Method GetTrainingData

Namespace: LMKit.TextAnalysis

Assembly: LM-Kit.NET.dll

GetTrainingData(TrainingDataset, int, bool, int?, bool)

Retrieves training data for fine-tuning a sentiment analysis model from the specified dataset.

public static List<(string, SentimentAnalysis.SentimentCategory)> GetTrainingData(SentimentAnalysis.TrainingDataset dataset, int maxSamples = 1000, bool shuffle = true, int? seed = null, bool neutralSupport = true)

Parameters

dataset SentimentAnalysis.TrainingDataset: The dataset from which to retrieve the training data.
maxSamples int: The maximum number of samples to retrieve from the dataset. The default is 1000.
shuffle bool: Indicates whether to shuffle the dataset before selecting samples. The default is true.
seed int?: An optional seed for the random number generator used when shuffling. If null, the shuffle operation will not be seeded.
neutralSupport bool: Specifies whether support for neutral samples should be included.

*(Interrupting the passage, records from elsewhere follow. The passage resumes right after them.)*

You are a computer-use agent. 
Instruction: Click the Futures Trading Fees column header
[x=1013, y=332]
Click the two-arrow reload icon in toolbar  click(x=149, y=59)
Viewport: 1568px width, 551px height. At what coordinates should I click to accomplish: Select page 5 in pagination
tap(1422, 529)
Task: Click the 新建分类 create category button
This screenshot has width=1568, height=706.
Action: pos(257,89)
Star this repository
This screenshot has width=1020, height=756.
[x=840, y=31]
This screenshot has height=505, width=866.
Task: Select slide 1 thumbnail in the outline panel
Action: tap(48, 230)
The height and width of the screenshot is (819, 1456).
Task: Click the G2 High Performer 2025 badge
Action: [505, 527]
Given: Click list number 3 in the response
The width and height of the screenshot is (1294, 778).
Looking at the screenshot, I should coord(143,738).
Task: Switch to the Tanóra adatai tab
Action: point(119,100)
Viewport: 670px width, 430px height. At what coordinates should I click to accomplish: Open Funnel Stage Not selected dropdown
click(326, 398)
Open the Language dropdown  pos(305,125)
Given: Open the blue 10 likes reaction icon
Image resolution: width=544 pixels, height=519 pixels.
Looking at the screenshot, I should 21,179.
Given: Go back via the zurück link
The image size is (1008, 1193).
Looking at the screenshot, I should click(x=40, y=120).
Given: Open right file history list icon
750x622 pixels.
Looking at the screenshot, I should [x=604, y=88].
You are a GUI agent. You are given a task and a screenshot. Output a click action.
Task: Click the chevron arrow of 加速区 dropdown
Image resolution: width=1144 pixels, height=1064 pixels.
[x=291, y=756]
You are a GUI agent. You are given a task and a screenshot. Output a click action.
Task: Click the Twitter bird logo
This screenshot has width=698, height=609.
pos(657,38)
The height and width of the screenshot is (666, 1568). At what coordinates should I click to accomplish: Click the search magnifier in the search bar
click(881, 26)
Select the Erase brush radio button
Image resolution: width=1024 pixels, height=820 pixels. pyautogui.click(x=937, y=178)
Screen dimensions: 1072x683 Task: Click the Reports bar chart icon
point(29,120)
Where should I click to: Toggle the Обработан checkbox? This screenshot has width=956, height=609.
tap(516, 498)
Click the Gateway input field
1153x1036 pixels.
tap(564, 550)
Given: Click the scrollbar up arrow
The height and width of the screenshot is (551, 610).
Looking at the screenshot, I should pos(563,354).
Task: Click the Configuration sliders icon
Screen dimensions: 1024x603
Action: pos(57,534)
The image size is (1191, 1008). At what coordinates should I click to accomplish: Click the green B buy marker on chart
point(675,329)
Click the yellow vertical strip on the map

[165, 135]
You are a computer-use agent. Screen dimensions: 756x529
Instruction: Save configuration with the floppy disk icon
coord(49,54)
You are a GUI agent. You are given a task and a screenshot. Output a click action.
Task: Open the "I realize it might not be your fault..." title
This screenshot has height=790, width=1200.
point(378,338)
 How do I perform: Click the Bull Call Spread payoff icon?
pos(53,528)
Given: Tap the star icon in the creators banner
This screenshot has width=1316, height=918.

The default is true.

Returns

List<(string, SentimentAnalysis.SentimentCategory)>: A list of tuples, where each tuple contains a string (the text) and a SentimentAnalysis.SentimentCategory (the sentiment label).

Examples

// Retrieve training data
var trainingData = SentimentAnalysis.GetTrainingData(
    SentimentAnalysis.TrainingDataset.LMKit2024_09_INT,
    maxSamples: 500,
    shuffle: true,
    seed: 42,
    neutralSupport: true);

// Use the training data as needed
foreach (var sample in trainingData)
{
    Console.WriteLine($"Text: {sample.Item1}, Sentiment: {sample.Item2}");
}

Remarks

This method provides predefined datasets that can be used for training or fine-tuning the sentiment analysis model.

Exceptions

ArgumentException: Thrown if the dataset is not recognized.